Passage for review ::

- Opening Delimiter -

Rwanda is taking back endangered black rhinos from Europe to protect the species

Black Rhinos
The rhinos were introduced to Akagera National Park under the supervision of a team of an expertly-trained rhino tracking and protection team

A very big move is happening between Rwanda and Europe in a few days and it is as big as the package: Black rhinos. They would be boarded onto an aircraft to the Central-Eastern African country this Sunday in a historic translocation deal.

According to a report from the Rwanda Development Board, the move for the translocation of five critically endangered Black Rhinos, born and bred in Europe, to be released into the wild in Rwanda is part of an urgent and valuable opportunity to expand the range and protection of the rhino species in Africa.

Also, the RDB hopes to demonstrate how captive rhinos can help supplement and repopulate wild populations within secure landscapes.

- Closing Delimiter -

Activities ::
**a.** In the article on the rhino translocation, reproduce the text starting at "A very big move" and ending after "species in Africa.".
**b.** In the article on the rhino translocation, how many black rhinos are being moved from Europe to Rwanda?

Information given ::
- Opening Delimiter -

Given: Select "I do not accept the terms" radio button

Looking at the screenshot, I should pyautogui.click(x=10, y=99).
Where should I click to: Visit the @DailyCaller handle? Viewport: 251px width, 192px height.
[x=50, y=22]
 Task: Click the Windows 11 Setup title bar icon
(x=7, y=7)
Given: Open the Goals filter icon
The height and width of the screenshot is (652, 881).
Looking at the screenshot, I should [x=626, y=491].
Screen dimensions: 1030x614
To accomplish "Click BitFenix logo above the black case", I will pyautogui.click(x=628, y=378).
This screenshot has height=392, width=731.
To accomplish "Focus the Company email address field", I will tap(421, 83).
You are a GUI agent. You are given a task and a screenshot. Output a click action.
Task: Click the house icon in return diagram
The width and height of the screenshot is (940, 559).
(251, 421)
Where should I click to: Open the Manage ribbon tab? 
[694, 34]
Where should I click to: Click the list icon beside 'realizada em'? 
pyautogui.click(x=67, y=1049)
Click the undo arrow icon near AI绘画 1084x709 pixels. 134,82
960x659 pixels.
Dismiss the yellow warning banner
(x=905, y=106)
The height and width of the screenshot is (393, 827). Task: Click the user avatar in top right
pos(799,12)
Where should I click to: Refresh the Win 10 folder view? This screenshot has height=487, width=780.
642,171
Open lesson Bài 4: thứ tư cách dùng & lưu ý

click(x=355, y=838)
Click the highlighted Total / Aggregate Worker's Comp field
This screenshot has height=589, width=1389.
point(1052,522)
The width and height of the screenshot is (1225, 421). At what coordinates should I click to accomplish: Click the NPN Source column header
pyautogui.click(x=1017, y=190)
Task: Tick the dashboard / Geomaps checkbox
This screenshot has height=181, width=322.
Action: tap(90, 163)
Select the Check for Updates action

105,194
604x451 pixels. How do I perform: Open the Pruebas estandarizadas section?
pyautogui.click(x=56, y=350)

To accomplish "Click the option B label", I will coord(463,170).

- Closing Delimiter -

Answers for this exercise ::
**a.**
A very big move is happening between Rwanda and Europe in a few days and it is as big as the package: Black rhinos. They would be boarded onto an aircraft to the Central-Eastern African country this Sunday in a historic translocation deal.

According to a report from the Rwanda Development Board, the move for the translocation of five critically endangered Black Rhinos, born and bred in Europe, to be released into the wild in Rwanda is part of an urgent and valuable opportunity to expand the range and protection of the rhino species in Africa.

**b.** Five critically endangered black rhinos.